Cristo, antes de ir a la muerte, rezó así: «Padre, ha llegado la hora, glorifica a tu Hijo, para que tu Hijo te glorifique a ti y, por el poder que tú le has dado sobre toda carne, dé la vida eterna a todos los que le has dado. Esta es la vida eterna: que te conozcan a ti, único Dios verdadero, y a tu enviado, Jesucristo» (Jn 17,1-3). Esta oración empieza a generar una historia nueva, una cercanía y un amor entre los hombres que de otro modo resulta desconocido.
«El vínculo de esta unidad es una auténtica gloria»; nuestra compañía está llamada a dar a Cristo esta auténtica gloria. Nuestra unidad tiene que hacer decir a quien la mire con pobreza de espíritu: «Ahí está el milagro». Es decir, ahí está lo verdadero.
Petición
Pidamos a la Virgen que nos haga «uno», que salve nuestra unidad de la disipación a la que el mundo nos invita en nombre de nuestras razones, sentimientos, reacciones e instintos.

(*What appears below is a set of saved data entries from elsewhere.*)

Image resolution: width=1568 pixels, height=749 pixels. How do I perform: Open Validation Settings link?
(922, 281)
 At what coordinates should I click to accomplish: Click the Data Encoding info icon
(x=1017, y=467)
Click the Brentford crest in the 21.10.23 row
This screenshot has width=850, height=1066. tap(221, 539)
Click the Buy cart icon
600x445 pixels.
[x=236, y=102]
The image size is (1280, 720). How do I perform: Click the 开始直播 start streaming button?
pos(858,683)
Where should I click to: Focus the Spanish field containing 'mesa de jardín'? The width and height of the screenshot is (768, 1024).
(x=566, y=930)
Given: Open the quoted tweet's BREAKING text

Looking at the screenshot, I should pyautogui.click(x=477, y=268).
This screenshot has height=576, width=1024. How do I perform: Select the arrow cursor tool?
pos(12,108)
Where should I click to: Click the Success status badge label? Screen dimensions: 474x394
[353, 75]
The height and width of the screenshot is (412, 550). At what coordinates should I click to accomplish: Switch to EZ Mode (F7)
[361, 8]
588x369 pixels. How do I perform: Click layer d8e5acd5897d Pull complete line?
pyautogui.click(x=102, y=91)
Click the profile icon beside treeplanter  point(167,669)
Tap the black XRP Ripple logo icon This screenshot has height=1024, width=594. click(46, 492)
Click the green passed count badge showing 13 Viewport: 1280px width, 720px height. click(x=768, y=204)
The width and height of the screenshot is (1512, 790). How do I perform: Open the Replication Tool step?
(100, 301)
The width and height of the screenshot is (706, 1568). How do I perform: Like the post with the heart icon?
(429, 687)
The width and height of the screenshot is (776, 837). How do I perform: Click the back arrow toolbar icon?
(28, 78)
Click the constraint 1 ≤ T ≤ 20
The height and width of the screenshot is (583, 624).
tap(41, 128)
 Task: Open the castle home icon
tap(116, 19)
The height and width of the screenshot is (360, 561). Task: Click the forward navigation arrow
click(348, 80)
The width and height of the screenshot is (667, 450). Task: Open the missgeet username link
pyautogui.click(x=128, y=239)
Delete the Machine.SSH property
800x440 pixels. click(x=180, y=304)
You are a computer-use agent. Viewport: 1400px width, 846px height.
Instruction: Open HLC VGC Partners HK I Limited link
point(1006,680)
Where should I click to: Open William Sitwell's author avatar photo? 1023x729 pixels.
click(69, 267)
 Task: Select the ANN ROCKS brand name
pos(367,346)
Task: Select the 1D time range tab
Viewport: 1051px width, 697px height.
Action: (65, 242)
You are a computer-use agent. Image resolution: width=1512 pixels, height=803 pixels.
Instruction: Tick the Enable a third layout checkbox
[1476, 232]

No existe razón ni sentimiento mayores que nuestra unidad. Pidamos a la Virgen que el milagro de nuestra unidad entre en el mundo a través de nuestra breve vida y se establezca cada vez más claramente sin tristeza ni miedo, ni siquiera a la muerte, ni siquiera a la persecución más odiosa.
«María, pide a Cristo que se haga una sola cosa con nosotros y que nosotros lleguemos a ser una sola cosa con él. No tenemos miedo de nuestro miedo; nuestra mezquindad no es tanta como para olvidar su amor.
Queremos que el amor a Cristo se dilate en nosotros como se dilató en tu corazón». Con esta voluntad de entrega total a Cristo –a pesar de todos nuestros errores, debilidades y traiciones– despunta en nuestra vida el primer brote de la felicidad: una alegría serena capaz de gozo.